(Prompt):
The records follow. Count the lines holding "Außenthermometer" and give only the number.

Start of Data for this exercise

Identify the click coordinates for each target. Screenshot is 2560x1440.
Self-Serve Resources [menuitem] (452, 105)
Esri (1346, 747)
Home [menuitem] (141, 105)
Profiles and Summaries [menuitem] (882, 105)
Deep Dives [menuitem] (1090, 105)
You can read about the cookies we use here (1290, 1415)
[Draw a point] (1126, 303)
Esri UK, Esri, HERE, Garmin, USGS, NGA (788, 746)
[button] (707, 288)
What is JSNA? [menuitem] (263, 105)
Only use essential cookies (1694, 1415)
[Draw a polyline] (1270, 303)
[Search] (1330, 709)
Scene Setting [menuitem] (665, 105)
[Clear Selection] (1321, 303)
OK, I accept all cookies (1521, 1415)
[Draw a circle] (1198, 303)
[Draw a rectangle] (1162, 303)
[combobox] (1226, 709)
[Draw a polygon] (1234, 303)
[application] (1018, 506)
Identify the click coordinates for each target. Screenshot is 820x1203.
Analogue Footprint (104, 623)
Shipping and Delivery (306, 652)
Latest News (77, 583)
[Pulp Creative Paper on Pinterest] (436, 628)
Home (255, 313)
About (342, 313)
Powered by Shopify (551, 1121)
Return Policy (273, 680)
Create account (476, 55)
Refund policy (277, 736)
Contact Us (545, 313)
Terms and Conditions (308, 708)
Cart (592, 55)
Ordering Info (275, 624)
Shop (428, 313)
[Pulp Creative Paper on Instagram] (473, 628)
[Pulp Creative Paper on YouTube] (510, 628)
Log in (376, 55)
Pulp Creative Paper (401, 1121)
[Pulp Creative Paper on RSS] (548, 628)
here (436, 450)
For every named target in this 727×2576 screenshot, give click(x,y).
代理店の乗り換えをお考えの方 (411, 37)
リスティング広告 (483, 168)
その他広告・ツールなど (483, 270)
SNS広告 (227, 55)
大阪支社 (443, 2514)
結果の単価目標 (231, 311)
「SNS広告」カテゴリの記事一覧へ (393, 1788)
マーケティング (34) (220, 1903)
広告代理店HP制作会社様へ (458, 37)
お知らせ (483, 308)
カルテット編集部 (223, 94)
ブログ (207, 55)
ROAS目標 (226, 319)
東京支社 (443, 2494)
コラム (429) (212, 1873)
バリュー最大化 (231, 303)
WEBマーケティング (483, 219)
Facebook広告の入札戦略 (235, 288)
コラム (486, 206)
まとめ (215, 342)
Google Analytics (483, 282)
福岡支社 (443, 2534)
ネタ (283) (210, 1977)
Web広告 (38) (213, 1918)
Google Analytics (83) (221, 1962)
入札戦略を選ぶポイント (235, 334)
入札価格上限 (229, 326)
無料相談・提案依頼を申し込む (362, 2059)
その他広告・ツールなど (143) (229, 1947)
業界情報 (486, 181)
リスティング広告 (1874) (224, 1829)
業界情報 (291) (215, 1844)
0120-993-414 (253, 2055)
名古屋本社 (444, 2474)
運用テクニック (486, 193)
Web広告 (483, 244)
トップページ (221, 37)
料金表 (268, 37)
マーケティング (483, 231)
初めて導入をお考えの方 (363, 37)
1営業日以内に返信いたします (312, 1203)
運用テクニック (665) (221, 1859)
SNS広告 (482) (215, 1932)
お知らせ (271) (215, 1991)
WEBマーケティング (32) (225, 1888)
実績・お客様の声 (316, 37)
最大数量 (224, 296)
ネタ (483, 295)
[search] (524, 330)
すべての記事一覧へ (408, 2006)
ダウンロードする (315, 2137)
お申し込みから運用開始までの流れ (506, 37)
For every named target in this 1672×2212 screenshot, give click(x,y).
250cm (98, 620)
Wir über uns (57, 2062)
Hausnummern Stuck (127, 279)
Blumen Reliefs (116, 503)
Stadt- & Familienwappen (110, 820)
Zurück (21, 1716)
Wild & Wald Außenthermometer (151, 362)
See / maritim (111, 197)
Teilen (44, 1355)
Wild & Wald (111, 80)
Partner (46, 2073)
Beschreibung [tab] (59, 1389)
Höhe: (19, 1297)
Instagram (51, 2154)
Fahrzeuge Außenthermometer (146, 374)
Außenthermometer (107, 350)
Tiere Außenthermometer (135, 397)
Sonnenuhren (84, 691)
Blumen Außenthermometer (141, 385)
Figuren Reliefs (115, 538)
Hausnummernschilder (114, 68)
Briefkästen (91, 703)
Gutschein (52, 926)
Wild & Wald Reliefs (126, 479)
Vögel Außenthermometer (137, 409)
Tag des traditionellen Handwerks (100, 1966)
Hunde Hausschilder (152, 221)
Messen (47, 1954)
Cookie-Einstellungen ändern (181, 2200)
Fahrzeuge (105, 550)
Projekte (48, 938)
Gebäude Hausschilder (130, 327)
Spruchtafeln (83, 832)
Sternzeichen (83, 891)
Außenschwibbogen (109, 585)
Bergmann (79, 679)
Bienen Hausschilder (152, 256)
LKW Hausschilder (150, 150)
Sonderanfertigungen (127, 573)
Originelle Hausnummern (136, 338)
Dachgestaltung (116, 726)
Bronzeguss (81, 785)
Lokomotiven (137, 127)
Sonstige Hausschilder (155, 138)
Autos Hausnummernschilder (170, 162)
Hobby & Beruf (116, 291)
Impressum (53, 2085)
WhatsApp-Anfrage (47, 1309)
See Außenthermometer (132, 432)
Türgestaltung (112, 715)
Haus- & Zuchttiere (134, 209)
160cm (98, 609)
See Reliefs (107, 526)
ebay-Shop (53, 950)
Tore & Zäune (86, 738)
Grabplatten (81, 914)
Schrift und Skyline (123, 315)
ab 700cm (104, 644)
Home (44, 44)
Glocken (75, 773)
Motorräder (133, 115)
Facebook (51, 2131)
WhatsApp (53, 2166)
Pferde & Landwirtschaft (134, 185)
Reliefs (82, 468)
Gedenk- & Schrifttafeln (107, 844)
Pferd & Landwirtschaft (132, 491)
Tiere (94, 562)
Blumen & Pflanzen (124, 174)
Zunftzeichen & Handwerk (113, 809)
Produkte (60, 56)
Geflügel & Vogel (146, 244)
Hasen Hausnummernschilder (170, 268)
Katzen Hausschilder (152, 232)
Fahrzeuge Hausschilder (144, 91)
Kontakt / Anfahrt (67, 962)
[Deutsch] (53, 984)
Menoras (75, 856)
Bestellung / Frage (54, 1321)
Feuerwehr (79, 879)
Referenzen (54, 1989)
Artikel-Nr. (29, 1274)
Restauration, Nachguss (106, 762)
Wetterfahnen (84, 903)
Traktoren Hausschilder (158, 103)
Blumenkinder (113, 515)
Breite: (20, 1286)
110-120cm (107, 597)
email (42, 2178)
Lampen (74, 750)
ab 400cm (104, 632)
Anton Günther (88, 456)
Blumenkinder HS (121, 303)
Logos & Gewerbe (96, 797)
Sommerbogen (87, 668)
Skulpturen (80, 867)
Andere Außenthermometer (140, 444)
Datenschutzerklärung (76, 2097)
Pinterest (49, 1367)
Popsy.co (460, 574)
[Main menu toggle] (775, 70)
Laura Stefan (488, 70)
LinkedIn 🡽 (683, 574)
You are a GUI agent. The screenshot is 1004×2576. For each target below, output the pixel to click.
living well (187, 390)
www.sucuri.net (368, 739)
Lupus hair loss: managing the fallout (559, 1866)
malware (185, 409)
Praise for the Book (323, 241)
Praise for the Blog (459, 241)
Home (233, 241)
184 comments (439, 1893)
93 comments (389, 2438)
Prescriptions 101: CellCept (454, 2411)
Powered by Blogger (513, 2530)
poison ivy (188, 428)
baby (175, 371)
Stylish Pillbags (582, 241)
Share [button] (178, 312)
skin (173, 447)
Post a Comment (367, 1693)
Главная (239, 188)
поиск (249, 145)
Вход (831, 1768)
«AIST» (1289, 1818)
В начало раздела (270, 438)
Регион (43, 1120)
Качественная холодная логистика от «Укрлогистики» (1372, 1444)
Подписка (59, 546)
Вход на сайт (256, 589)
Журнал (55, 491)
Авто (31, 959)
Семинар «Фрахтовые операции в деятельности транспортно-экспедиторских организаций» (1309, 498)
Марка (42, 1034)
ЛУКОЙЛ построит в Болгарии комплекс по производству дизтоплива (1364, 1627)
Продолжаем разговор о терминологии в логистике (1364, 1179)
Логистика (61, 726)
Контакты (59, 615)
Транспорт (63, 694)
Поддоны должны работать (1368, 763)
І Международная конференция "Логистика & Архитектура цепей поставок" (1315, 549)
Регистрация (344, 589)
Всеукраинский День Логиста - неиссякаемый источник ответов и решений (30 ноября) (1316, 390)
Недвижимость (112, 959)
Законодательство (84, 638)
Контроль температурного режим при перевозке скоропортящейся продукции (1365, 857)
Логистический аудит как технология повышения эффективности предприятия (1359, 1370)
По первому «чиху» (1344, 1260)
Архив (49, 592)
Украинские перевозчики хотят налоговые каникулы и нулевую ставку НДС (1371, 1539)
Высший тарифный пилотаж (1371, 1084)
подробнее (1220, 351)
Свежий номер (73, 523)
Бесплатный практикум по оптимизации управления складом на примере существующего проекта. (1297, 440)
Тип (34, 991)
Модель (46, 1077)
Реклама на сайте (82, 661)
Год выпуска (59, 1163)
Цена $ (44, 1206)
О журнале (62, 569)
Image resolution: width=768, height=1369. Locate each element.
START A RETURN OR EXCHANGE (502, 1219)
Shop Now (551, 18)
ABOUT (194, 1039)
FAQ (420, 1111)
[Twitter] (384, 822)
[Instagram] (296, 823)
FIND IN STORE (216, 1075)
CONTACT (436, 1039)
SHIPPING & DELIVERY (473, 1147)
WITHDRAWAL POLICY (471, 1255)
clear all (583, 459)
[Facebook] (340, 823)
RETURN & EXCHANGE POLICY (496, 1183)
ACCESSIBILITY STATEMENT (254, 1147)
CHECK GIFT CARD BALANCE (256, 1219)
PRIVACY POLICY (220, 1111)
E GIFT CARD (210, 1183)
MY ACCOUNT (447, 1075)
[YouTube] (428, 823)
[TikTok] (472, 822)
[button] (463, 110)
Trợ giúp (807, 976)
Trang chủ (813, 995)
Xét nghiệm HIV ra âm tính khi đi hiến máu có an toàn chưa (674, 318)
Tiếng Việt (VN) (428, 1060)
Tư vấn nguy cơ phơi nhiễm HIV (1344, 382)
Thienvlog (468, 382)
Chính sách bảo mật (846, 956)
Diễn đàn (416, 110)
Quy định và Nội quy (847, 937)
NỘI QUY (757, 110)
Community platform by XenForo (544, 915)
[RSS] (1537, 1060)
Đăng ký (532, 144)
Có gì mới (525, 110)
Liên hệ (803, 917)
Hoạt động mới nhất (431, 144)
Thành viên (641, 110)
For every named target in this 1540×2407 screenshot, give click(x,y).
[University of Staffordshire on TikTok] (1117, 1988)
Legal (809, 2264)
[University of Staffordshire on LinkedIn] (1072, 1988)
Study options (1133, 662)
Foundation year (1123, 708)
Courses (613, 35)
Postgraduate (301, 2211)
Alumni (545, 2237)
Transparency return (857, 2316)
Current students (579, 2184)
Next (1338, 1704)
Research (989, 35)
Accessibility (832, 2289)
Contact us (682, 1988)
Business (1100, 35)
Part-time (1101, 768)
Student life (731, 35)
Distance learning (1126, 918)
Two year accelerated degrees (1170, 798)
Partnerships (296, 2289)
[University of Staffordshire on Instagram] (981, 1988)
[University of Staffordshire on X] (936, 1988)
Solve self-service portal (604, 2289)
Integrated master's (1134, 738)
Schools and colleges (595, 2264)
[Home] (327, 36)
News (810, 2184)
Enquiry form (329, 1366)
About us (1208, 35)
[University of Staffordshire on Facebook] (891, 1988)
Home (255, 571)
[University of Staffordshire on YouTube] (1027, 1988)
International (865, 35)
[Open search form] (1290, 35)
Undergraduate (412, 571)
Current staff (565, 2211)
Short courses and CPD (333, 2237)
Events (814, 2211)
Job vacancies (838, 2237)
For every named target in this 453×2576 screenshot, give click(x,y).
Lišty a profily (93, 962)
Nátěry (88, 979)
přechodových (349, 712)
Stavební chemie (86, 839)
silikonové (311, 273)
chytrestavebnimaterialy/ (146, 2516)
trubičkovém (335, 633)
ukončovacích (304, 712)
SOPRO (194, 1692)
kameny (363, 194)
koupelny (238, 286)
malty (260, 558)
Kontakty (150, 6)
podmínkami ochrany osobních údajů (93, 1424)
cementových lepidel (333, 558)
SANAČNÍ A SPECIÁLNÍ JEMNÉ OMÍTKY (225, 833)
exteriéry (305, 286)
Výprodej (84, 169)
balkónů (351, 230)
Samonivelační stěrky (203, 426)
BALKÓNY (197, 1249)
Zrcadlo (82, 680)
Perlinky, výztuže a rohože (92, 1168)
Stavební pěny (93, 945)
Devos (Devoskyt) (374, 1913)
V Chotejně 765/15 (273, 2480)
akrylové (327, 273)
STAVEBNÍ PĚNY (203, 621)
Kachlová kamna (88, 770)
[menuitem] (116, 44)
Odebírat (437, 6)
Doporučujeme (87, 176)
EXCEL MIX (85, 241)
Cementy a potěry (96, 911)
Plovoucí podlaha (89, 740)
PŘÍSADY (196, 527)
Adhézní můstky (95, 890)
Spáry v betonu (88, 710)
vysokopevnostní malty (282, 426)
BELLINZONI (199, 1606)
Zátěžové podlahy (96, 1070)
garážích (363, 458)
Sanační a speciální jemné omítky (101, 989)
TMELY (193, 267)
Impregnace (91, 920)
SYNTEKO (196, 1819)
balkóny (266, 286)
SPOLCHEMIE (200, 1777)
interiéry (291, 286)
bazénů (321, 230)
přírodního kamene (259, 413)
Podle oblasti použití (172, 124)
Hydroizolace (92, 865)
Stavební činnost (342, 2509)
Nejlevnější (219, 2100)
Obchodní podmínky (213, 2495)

End of Data for this exercise

(Your solution):
8